---------- Document text ----------

How to write confidently about numbers and money

How to write confidently about numbers and money

Numbers make people nervous. You work in finance or property, so numbers are a second language for you. But not for ordinary people.

It’s not that your clients are afraid of numbers; just that they want to understand them. Your job is to close that gap.

Translating numbers and maths into clear written content is a difficult skill and one that does not always come naturally.

Say the number. Then explain it.

The single biggest mistake you can make when writing about money is burying the number in qualifications before the reader even knows what they are dealing with. Lead with the figure, then provide the context.

A mortgage broker writing an ebook about borrowing capacity, for example, might open with: “Many lenders will allow you to borrow up to six times your gross annual income, but that ceiling can drop if you carry existing debt.” The number comes first and the explanation follows. Readers orient themselves immediately and trust builds from there. Good SEO writing gives people what they came for, then gives them the depth.

---------- Input data ----------

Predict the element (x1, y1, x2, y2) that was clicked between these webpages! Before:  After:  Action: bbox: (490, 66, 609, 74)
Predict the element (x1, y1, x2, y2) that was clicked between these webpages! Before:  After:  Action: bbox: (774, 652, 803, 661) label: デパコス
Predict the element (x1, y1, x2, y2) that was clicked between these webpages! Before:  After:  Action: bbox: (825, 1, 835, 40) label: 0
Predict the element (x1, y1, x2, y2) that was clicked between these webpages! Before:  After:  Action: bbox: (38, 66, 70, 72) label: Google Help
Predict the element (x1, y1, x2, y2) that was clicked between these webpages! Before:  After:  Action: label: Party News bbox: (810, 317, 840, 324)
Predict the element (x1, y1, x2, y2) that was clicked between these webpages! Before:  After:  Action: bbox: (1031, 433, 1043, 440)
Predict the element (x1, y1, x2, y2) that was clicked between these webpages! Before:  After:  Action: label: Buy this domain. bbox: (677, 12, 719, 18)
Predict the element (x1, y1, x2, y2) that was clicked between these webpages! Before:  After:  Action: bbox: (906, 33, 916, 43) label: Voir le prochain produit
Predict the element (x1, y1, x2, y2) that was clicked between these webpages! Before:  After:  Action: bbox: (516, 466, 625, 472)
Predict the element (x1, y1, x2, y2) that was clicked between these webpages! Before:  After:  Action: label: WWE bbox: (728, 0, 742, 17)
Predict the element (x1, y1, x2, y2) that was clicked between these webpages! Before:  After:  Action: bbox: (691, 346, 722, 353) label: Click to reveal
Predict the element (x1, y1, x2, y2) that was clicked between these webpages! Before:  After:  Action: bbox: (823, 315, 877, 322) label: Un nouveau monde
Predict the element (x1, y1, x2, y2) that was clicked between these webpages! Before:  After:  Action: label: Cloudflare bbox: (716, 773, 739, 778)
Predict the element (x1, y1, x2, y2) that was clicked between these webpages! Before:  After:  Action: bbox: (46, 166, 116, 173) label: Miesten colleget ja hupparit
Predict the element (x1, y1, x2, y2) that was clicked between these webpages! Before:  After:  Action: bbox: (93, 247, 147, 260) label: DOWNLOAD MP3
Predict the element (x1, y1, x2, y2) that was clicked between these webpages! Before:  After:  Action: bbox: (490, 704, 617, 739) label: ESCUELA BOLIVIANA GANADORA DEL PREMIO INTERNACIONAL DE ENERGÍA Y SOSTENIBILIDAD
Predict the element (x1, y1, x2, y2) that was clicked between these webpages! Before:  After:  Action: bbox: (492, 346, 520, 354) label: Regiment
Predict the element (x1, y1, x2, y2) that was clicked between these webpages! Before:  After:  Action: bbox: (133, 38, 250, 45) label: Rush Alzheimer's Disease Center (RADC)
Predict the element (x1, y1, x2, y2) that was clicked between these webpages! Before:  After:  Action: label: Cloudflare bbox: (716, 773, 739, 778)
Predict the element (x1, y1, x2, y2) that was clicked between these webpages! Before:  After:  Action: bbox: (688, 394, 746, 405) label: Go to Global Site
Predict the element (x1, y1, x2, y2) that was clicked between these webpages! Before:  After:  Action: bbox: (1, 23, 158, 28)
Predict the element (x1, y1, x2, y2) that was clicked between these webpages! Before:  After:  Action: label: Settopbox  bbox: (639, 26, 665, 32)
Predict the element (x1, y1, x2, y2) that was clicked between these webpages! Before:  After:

----------

- _Tasks to carry out_
[1] In the article on writing about numbers and money, what is the single biggest mistake a writer can make when writing about money?
[2] Proceed with the article on writing about numbers and money, picking up right after its last sentence.

- _Task-by-task answers_
[1] Burying the number in qualifications before the reader even knows what they are dealing with.

[2]
Translate percentages into pounds and sense

Some readers battle to apply percentages to their situation. When you want a number to land, convert it into something tangible.

A bookkeeper sending out an email newsletter about late payment fees to small business clients should not just cite “a 1.5% monthly interest charge”, because that can be hard for some consumers to appreciate. A stronger approach reads: “On a $10,000 invoice, you are looking at $150 per month in interest or $1,800 over a year if the debt goes unpaid.”

The percentage is still there. Now it just means something. Converting abstract figures into real-world outcomes sharpens your writing for the web and it requires nothing more than a simple calculation.

Don’t hide behind vague language

Phrases like “approximately”, “somewhere in the region of” and “it depends on a range of factors” are sometimes necessary. More often, though, they are used as a way of avoiding precision – which can end up eroding trust.

A debt collection agency writing a social media post about recovery rates should not hide behind vague language when genuine data is available. If your agency recovers 78% of referred debts within 90 days, say so. Specific numbers do more for your credibility than a paragraph of reassurances. Strong digital marketing copy is built on claims that can be verified.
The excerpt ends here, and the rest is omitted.